Grounding events in videos serves as a fundamental capability in video analysis. While Vision-Language Models (VLMs) are increasingly employed for this task, existing approaches predominantly train models to associate events with timestamps in the forward video only. This paradigm hinders VLMs from capturing the inherent temporal structure and directionality of events, thereby limiting robustness and generalization. To address this limitation, inspired by the arrow of time in physics, which characterizes the intrinsic directionality of temporal processes, we propose ArrowGEV, a reinforcement learning framework that explicitly models temporal directionality in events to improve both event grounding and temporal directionality understanding in VLMs. Specifically, we categorize events into time-sensitive (e.g., putting down a bag) and time-insensitive (e.g., holding a towel in the left hand). The former denote events whose reversal substantially alters their meaning, while the latter remain semantically unchanged under reversal. For time-sensitive events, ArrowGEV introduces a reward that encourages VLMs to discriminate between forward and backward videos, whereas for time-insensitive events, it enforces consistent grounding across both directions. Extensive experiments demonstrate that ArrowGEV not only improves grounding precision and temporal directionality recognition, but also enhances general video understanding and reasoning ability.

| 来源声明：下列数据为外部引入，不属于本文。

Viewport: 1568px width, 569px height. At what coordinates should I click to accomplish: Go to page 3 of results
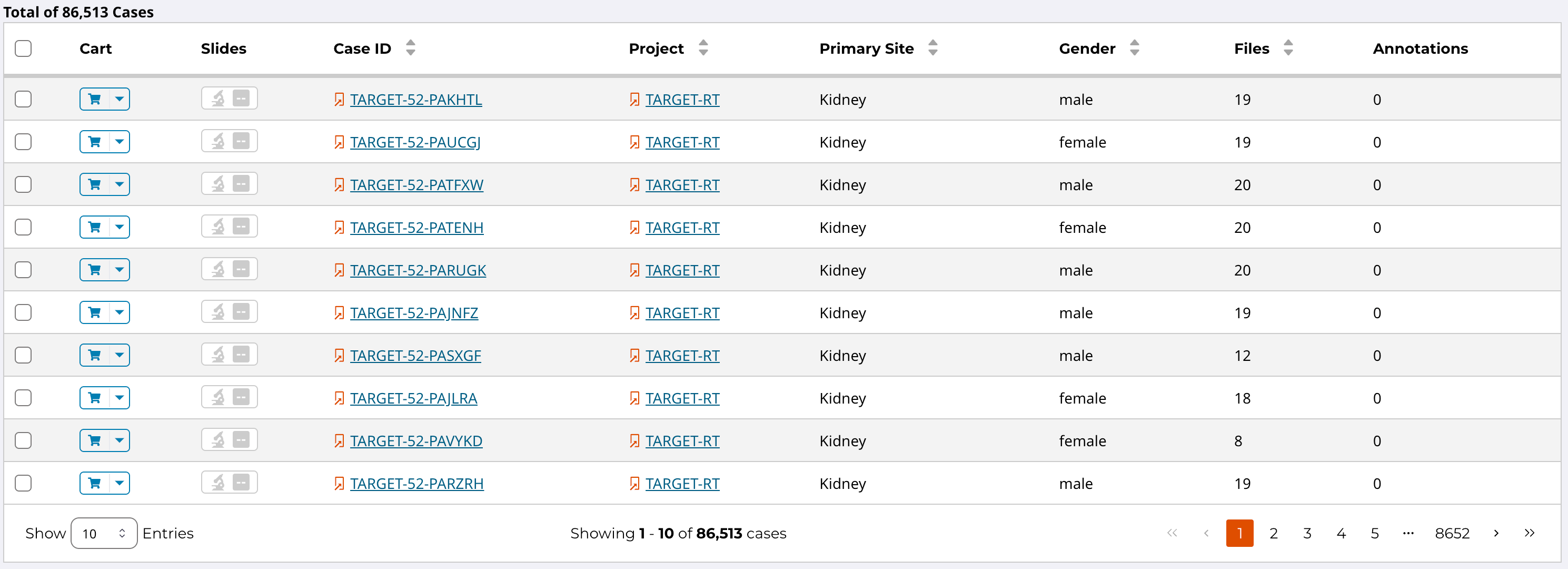click(1307, 534)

翻译：视频事件定位是视频分析中的一项基础能力。尽管视觉语言模型（VLMs）越来越多地被用于此任务，但现有方法主要训练模型仅在前向视频中将事件与时间戳关联。这种范式阻碍了VLMs捕捉事件固有的时间结构和方向性，从而限制了其鲁棒性和泛化能力。为解决这一局限，受物理学中表征时间过程内在方向性的“时间箭头”概念启发，我们提出了ArrowGEV——一个强化学习框架，它显式地对事件中的时间方向性进行建模，以同时提升VLMs的事件定位能力和时间方向性理解。具体而言，我们将事件分为时间敏感型（例如“放下包”）和时间不敏感型（例如“左手拿着毛巾”）。前者指反转会显著改变其含义的事件，而后者在反转下语义保持不变。对于时间敏感事件，ArrowGEV引入一种奖励机制，鼓励VLMs区分前向与后向视频；对于时间不敏感事件，则强制要求模型在两个方向上保持一致的定位结果。大量实验表明，ArrowGEV不仅提高了定位精度和时间方向性识别能力，还增强了通用的视频理解与推理能力。